Background: Long lasting insecticidal nets (LLIN) are one of the core components of global malaria prevention and control. The lifespan of LLIN varies widely depending on the population or environment, and randomized studies are required to compare LLIN in households under different field condition. This study investigated survival of different LLIN brands in Senegal.
Methods: 12,608 LLINs were distributed in 5 regions each stratified by rural and urban setting. As part of the longitudinal follow-up, 2222 nets were randomly sampled and monitored from 6 to 36 months. Using random effects for households, Bayesian model were allowed to estimate independent survival by net type and by area (rural/urban). The complement of survival, attrition and median survival time of each LLIN brand, was determined as those nets that were missing because they were reported given away, destroyed and thrown, or repurposed.
Results: Three net types had a proportion of survival above 80% after 24 months: Interceptor®87.8% (95% CI 80-93.4); conical PermaNet® 2.0 86.9% (95% CI 79.3-92.4) and Life Net® 85.6% (95% CI 75-93). At 36 months, conical PermaNet® 2.0 maintained a good survival rate, 79.5% (95% CI 65.9-88.8). The attrition due to redistributed nets showed that the two conical net types (PermaNet® 2.0 and Interceptor®) were more often retained by households and their median retention time was well above three years (median survival time =3.5 years for PermaNet® 2.0 and median survival time =4 years for Interceptor®). Despite this good retention, Interceptor® had a weak physical integrity and its median survival due to wear and tear was below three years (median survival time = 2.4 years). The odds ratio of survival was 2.5 times higher in rural settings than in urban settings (OR 2.5; 95% CI 1.7-3.7).

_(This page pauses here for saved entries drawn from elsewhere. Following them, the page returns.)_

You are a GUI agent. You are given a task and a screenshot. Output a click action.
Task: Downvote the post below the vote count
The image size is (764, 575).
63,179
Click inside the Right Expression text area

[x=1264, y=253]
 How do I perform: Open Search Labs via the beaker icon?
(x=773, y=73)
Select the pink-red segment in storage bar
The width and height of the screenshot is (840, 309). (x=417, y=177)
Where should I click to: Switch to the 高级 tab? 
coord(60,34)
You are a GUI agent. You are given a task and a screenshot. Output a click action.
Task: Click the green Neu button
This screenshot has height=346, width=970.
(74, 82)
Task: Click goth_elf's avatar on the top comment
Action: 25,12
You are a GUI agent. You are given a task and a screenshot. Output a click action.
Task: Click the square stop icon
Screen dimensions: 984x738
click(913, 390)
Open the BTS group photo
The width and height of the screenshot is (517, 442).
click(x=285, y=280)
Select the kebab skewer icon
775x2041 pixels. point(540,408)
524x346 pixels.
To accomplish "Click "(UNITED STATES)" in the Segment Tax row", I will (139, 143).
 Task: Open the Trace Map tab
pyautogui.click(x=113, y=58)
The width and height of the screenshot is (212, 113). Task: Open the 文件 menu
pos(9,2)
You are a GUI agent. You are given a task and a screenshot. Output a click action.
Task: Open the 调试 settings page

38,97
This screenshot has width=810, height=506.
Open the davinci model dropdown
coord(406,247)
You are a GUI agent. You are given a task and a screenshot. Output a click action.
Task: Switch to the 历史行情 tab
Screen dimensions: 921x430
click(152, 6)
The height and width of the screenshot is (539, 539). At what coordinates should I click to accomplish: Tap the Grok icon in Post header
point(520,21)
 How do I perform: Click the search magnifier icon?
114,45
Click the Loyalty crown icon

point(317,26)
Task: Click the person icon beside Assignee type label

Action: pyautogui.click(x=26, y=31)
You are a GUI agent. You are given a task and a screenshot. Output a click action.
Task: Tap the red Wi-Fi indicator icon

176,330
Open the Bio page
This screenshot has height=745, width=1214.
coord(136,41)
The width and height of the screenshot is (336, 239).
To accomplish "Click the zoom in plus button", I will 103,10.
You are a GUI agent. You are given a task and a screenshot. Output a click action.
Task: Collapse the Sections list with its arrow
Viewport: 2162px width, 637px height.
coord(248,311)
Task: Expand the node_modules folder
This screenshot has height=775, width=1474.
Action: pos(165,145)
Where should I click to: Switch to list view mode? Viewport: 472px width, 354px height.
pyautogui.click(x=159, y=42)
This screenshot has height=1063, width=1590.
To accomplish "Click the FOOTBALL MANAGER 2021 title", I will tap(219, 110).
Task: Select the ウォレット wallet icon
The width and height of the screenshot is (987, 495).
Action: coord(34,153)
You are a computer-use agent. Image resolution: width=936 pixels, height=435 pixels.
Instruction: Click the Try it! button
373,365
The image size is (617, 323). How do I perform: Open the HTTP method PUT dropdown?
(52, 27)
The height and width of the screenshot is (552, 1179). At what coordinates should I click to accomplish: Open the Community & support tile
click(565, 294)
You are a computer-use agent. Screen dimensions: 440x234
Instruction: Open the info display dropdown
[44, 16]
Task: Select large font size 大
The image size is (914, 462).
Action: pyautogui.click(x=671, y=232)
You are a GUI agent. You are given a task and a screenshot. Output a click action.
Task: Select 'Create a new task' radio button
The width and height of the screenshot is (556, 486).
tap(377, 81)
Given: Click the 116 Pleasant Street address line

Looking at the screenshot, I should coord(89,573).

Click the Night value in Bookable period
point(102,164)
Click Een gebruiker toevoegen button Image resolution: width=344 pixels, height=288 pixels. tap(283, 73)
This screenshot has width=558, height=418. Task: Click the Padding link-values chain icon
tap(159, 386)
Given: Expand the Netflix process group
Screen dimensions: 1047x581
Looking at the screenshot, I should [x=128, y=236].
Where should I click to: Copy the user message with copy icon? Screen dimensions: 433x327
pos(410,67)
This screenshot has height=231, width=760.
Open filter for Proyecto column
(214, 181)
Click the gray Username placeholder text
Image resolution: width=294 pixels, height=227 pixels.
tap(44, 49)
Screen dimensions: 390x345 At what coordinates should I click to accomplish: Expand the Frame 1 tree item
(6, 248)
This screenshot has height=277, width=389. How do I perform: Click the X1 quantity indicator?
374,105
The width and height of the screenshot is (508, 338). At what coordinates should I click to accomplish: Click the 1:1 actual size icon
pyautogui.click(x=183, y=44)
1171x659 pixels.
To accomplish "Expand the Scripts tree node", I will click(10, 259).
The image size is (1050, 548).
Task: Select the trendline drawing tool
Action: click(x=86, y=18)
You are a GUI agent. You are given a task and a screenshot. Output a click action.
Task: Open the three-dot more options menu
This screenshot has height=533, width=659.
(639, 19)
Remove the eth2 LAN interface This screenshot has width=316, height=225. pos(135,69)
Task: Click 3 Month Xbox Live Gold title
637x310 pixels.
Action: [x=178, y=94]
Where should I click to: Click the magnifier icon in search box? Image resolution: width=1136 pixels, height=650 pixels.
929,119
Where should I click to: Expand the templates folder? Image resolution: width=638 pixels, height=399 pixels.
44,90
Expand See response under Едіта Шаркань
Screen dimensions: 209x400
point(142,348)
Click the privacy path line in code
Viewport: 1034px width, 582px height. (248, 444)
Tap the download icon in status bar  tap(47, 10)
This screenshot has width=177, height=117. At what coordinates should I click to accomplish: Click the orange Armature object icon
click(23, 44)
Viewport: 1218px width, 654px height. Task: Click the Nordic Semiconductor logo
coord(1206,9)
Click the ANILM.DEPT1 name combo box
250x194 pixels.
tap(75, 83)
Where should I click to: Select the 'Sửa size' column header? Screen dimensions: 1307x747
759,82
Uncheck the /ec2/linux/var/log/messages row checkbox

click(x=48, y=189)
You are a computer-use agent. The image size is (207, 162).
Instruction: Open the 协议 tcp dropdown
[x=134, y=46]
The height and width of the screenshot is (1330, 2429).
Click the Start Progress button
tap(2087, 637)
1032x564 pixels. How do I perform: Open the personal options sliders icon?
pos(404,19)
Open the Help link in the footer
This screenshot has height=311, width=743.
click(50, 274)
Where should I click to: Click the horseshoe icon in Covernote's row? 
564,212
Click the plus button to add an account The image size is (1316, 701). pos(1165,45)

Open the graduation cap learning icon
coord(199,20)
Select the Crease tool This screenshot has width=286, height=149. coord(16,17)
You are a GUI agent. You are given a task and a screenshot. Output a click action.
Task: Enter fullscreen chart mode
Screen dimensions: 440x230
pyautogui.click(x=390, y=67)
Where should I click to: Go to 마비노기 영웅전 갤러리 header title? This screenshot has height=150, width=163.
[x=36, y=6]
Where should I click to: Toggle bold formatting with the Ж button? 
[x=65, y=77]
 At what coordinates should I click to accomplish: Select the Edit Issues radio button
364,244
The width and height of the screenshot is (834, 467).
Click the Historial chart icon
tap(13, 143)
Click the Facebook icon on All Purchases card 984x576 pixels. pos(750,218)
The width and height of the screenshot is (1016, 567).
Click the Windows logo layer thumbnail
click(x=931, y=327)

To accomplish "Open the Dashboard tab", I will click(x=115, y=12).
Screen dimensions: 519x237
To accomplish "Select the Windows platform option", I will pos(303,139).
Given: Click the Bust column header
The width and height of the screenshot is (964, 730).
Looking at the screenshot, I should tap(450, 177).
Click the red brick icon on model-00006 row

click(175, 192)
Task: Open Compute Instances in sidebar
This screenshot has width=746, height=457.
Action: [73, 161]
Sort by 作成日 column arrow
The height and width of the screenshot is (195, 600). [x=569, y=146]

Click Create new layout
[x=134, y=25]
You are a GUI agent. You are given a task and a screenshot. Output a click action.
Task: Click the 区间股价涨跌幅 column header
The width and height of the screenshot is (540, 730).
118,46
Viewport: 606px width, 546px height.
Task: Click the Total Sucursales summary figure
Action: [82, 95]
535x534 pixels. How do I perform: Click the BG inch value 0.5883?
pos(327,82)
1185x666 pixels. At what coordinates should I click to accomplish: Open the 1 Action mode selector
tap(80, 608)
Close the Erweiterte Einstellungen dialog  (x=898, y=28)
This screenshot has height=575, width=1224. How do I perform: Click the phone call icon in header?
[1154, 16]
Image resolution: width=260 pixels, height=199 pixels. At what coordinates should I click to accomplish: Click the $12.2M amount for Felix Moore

Conclusions: Differences in survival among LLIN may be driven by brand, shape or environmental setting. It appears that in Senegal, conical nets may be retained longer. This study suggests that a distribution of preferred LLIN brand, accompanied by good communication on care and repair, could lead to increased effective lifespan, and allow for longer intervals between universal coverage campaigns.